A challenge in code generation is customizing existing programs that produce visual outputs, such as TikZ—a graphics language for LaTeX. Unlike generating code from scratch, editing requires localized, semantics-preserving changes. A recent empirical study from arXiv investigates whether iterative refinement can remain effective when the verifier providing feedback is itself unreliable.
Researchers evaluated multiple LLM-based and tool-augmented visual verifiers within iterative refinement pipelines on TikZ code customization tasks.
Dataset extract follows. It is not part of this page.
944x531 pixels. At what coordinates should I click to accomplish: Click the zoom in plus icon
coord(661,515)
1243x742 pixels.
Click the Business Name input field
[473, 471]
They defined visual code customization as an iterative editing problem with an imperfect oracle and manually annotated refinement trajectories to assess verifier behavior and feedback quality.
Key findings include:
| Metric | Value |
|---|---|
| Verifier accuracy (F1-score) | Up to 0.815 |
| Improvement for Qwen3-vl-30b-a3b-Instruct | +11 to +20 perfect customizations |
| Improvement for Gemini-3 | +5 perfect customizations |
| Benefit of accurate verification for strong models | Prevents premature acceptance |
The study used TikZ as a case study because it isolates core difficulties: weak code structure, fine-grained visual semantics, and difficult feature localization. The researchers found that feedback is effective only when it precisely identifies image issues, provides actionable guidance, addresses all relevant problems, and remains grounded in the original instruction.
While stronger models like Gemini-3 gained fewer absolute improvements (+5) compared to weaker models, they benefited more from accurate verification that prevented premature acceptance of incomplete edits. For the weaker model Qwen3-vl-30b-a3b-Instruct, imperfect verifiers added between 11 and 20 perfect customizations.
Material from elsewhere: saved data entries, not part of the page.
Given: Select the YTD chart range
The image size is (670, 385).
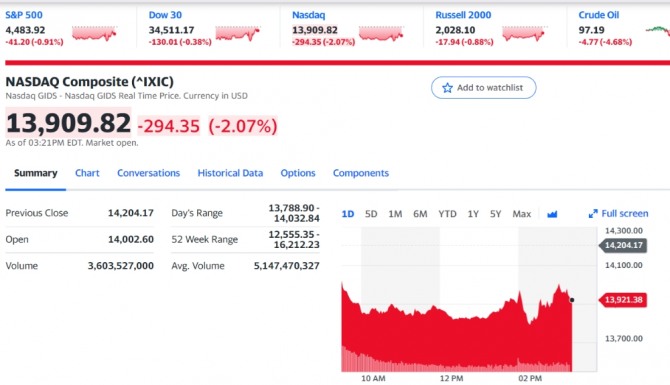Looking at the screenshot, I should tap(447, 214).
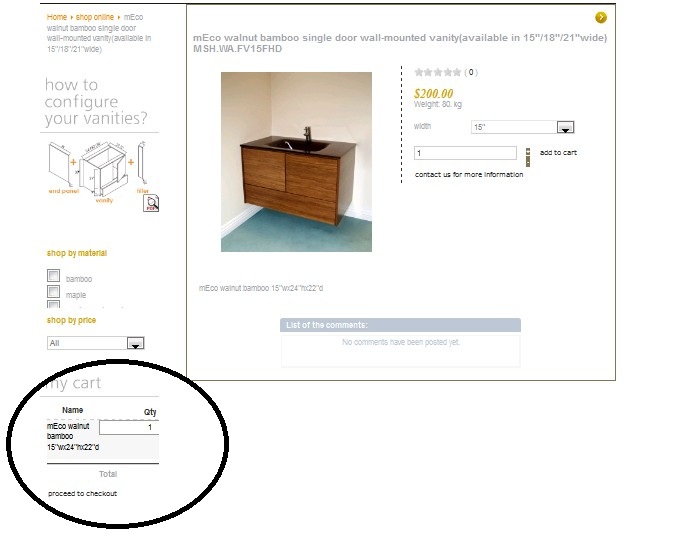Expand the shop by price All dropdown

pyautogui.click(x=96, y=343)

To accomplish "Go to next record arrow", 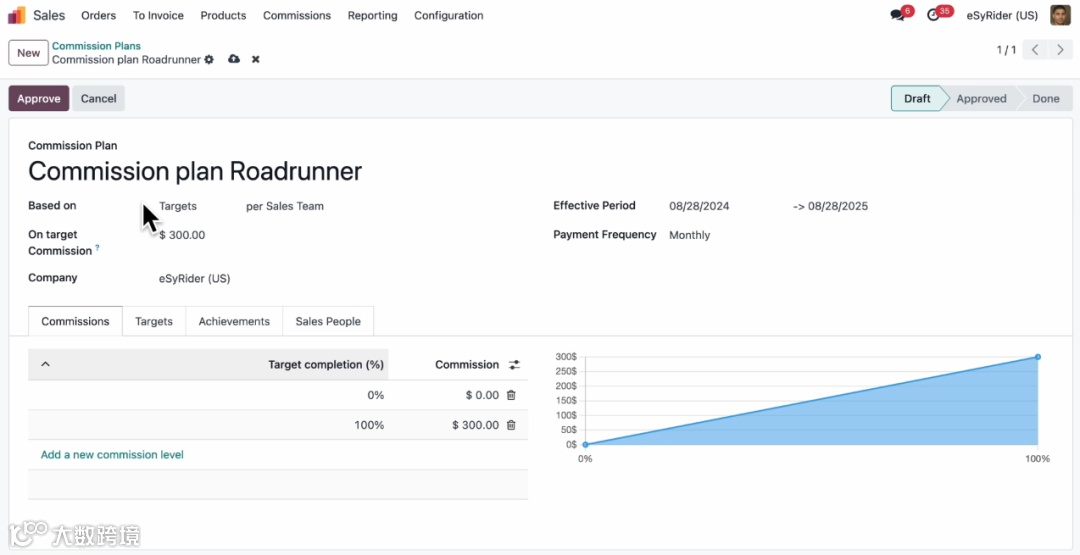I will point(1061,50).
The study's authors—Charly Reux, Mathieu Acher, Djamel Eddine Khelladi, Clément Quinton, and Olivier Barais—conducted a large-scale evaluation of multiple LLM-based and tool-augmented visual verifiers within iterative refinement pipelines. They emphasized that even imperfect verifiers can determine with moderate accuracy whether visual instructions are applied to code.
For enterprise technology leaders dealing with automated documentation or graphics generation—such as supply chain diagrams or product illustrations—this research suggests that imperfect verification can still be a practical tool. Instead of requiring perfect automated checks, organizations can leverage iterative refinement with fallible verifiers to improve code customization outcomes, especially when using less capable models.
The paper "Imperfect Visual Verification for Code Edition: A Case Study on TikZ" is available on arXiv. The findings indicate that imperfect verifiers, while not perfect, can significantly boost the effectiveness of LLM-based code editing for visual programs.